The reference to a Global Privacy Control (“GPC”) signal is also notable. As discussed in our prior post, the office recently announced that businesses must recognize GPC signals as valid opt-out requests. It is anticipated that the Attorney General will increase its enforcement actions relating to GPC signals in the coming months.
Finally, the office noted that directing consumers to their device settings to effectuate their opt-out rights was, standing alone, insufficient under the circumstances.
Service Provider Contracts
In two examples the office stated that the entity was operating as a “service provider” under the CCPA, but its service provider contracts did not contain the necessary restrictions on the use of personal information. These examples reinforce that entities should be mindful to include the necessary service provider language when transferring personal information to entities that meet that definition.
Synthesizing the above analysis, a number of key takeaways can be drawn from the published enforcement cases, including:
- Focus on Publicly Available Disclosures and Information
It should come as no surprise that the most frequently cited deficiencies in the enforcement notices concern privacy policies, consumer requests and the opt-out of sales. These disclosures are all publicly available for review and critique. Businesses subject to the CCPA should ensure that they are closely tracking the CCPA’s requirements for these disclosures. They also should ensure that their privacy policies are readable and understandable (a, no doubt, tricky undertaking given the complexity of the CCPA).

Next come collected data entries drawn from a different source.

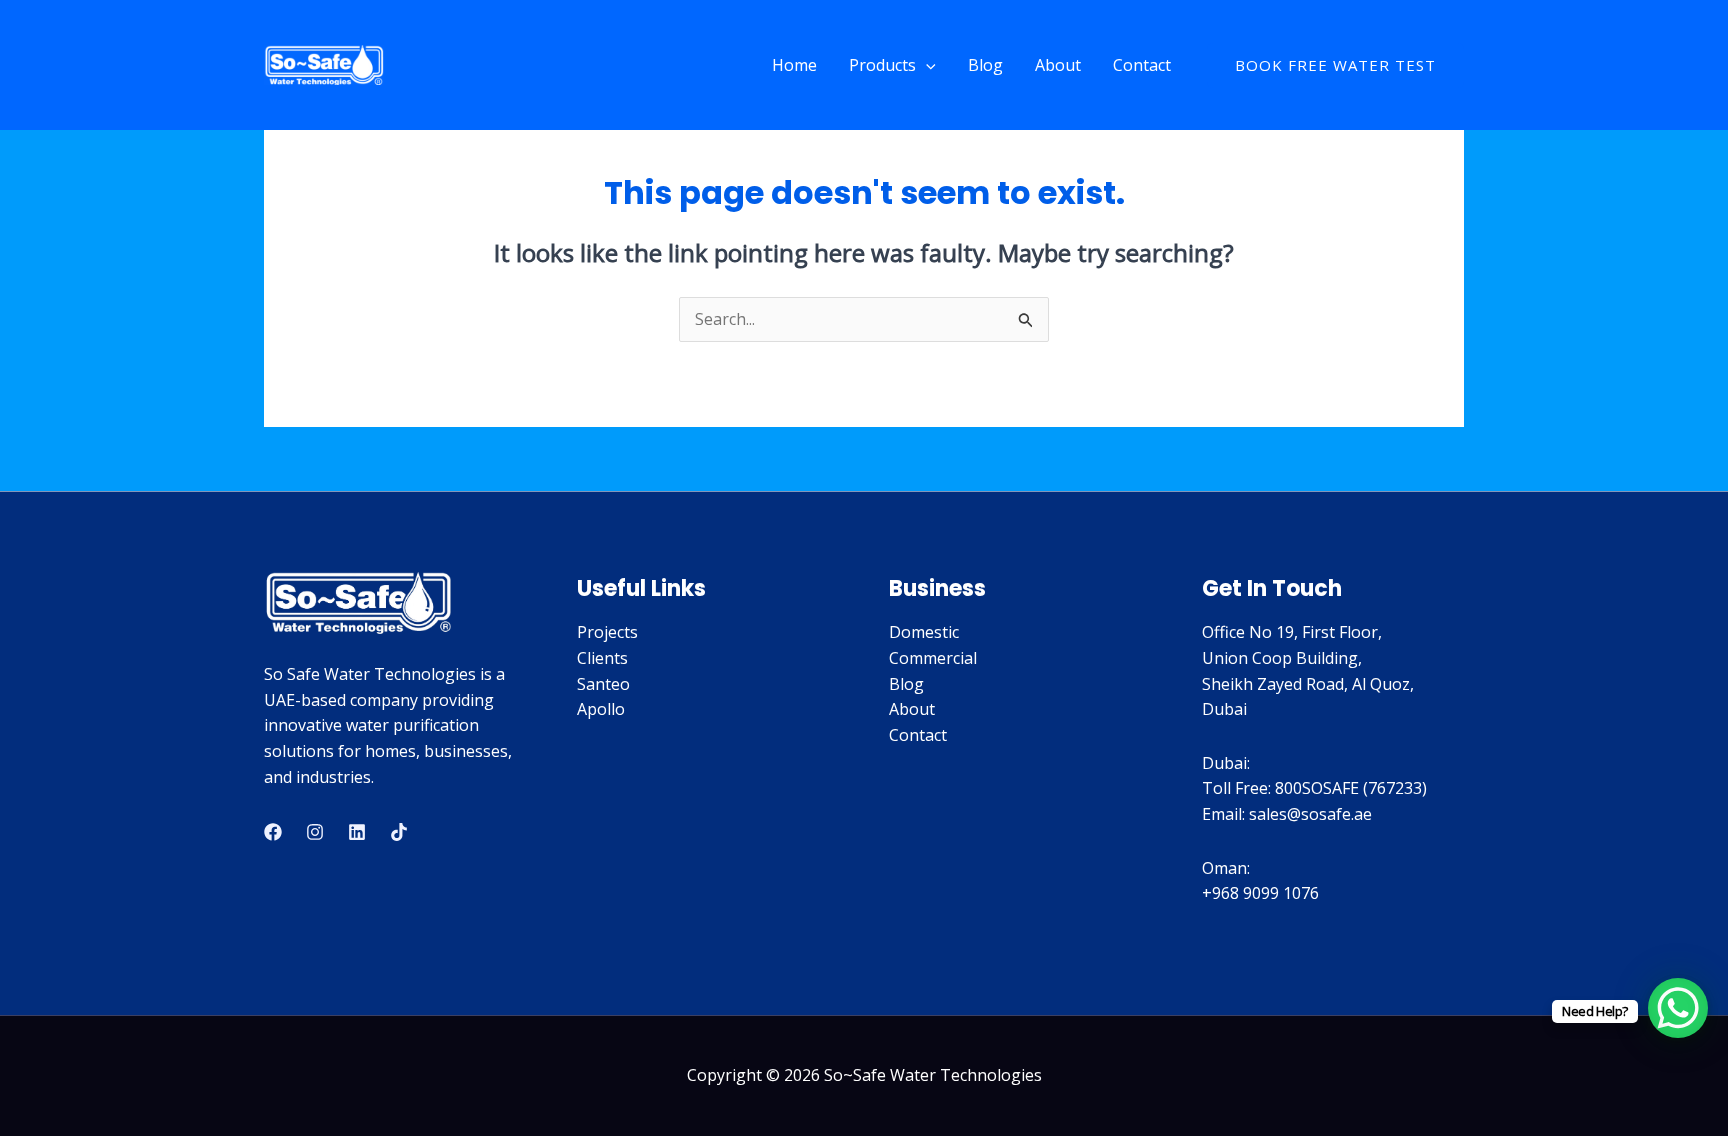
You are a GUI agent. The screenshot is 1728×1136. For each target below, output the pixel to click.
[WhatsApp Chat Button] (1678, 1008)
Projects (607, 632)
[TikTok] (399, 832)
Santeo (603, 684)
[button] (926, 65)
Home (794, 65)
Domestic (924, 632)
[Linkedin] (357, 832)
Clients (602, 658)
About (1058, 65)
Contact (1142, 65)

- Conspicuously Post Opt-Out / Do Not Sell My Personal Information
Ensuring that consumers have the right to opt-out of the sale of their personal information came up in a number of ways in the enforcement examples, including businesses failing to provide the required link in their footers, failing to state whether they sell (or do not sell) personal information in their privacy policies, and failing to obtain opt-in consent for the sale of minor’s information. It should be borne in mind that a primary goal of the CCPA is to give consumers control of their personal information and the sale of personal information is intricately tied to that goal.

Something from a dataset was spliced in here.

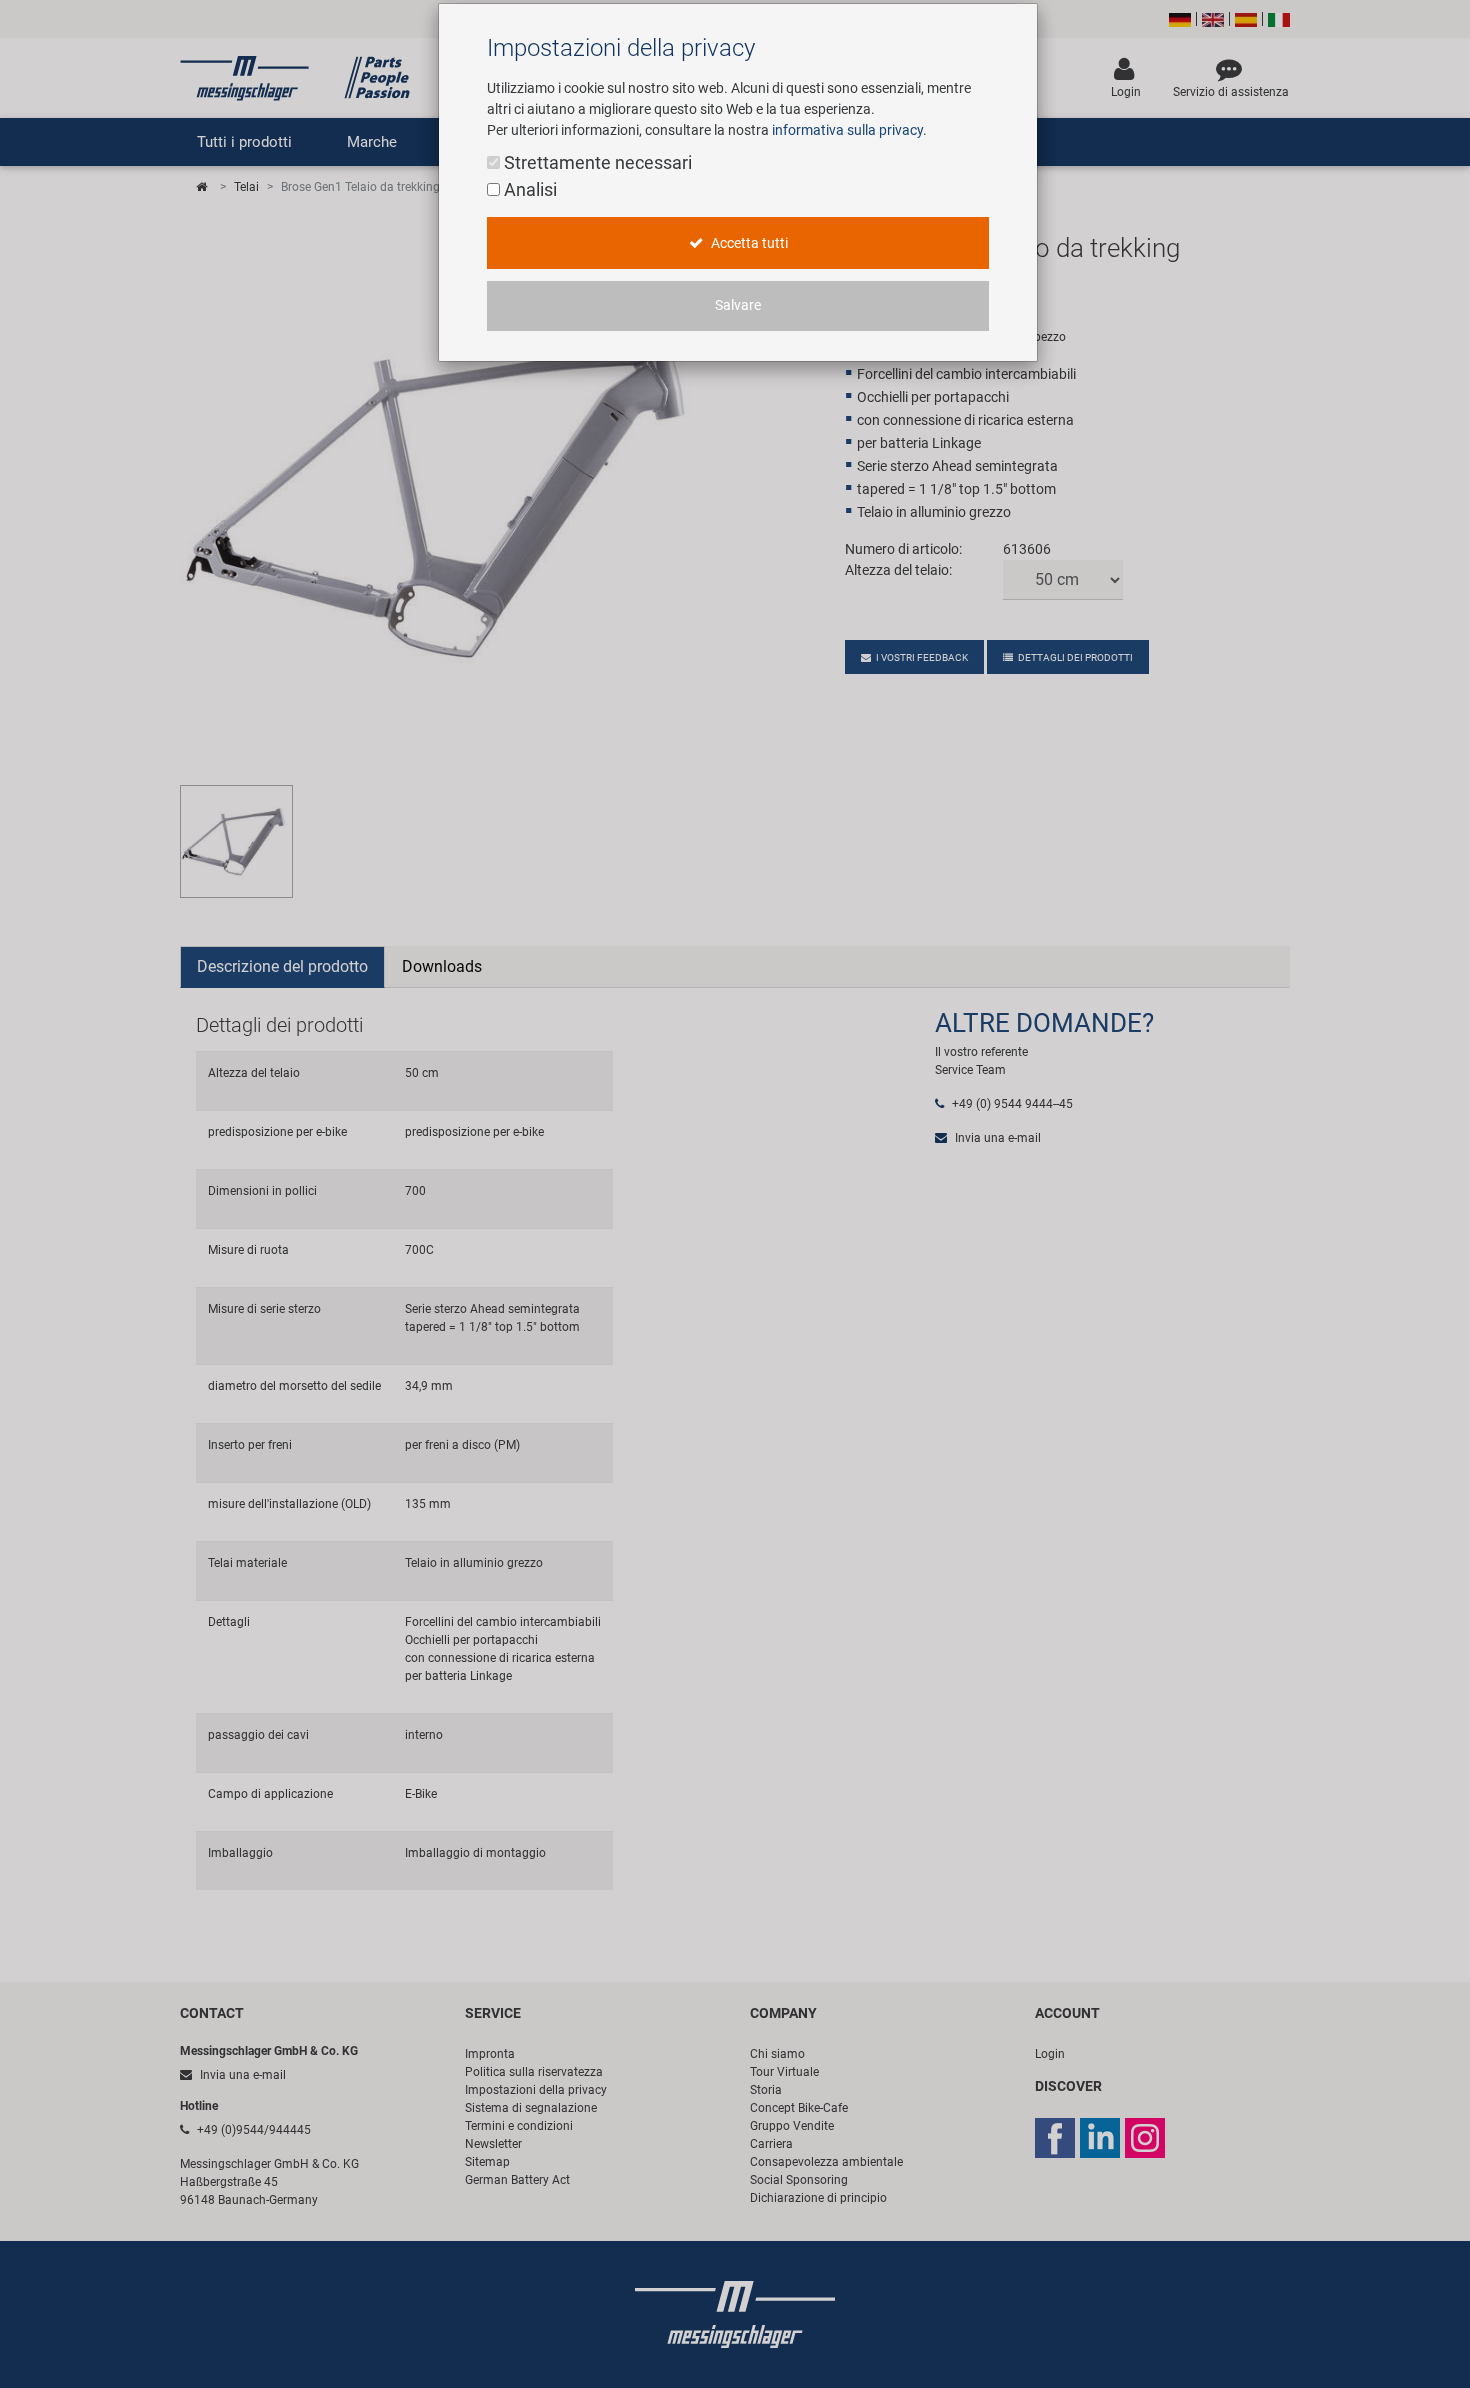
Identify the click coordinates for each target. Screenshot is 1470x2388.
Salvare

- Recognize Global Privacy Control Signal
Although it only appears once in the enforcement notices, over the past two months the office has shown an increased interest in enforcing businesses’ recognition of GPC signals. This is an issue that businesses should get ahead of now to ensure compliance.
- Cookies and Other Tracking Technologies
Unfortunately, many questions remain regarding how the office is approaching cookies and other tracking technologies. The enforcement examples contain two examples that discuss tracking technologies but neither provides the type of factual detail and analysis that privacy professionals crave when analyzing these complex issues.
- Comply with All CCPA Provisions
Although the office has focused on certain deficiencies, it has pursued enforcement on a wide variety of topics. The CCPA is a complex law and will only become more complex when the California Privacy Rights Act goes into effect in January 2023 (not to mention dealing with other state privacy laws in Colorado and Virginia).
- Prepare for an Uncertain Future
An interesting aspect of these enforcement efforts is that the office will no longer be the primary regulator of the CCPA in the near future as the California Privacy Protection Agency (“Agency”) will take over that role. Presumably, the Agency will pick up where the office left off; however, there is nothing preventing the Agency from focusing on other topics. That is particularly true given that the CPRA provides for many more topics to be refined through the Agency’s rulemaking process. Further, the CPRA will fundamentally change many aspects of the CCPA, making the law far more complex and nuanced.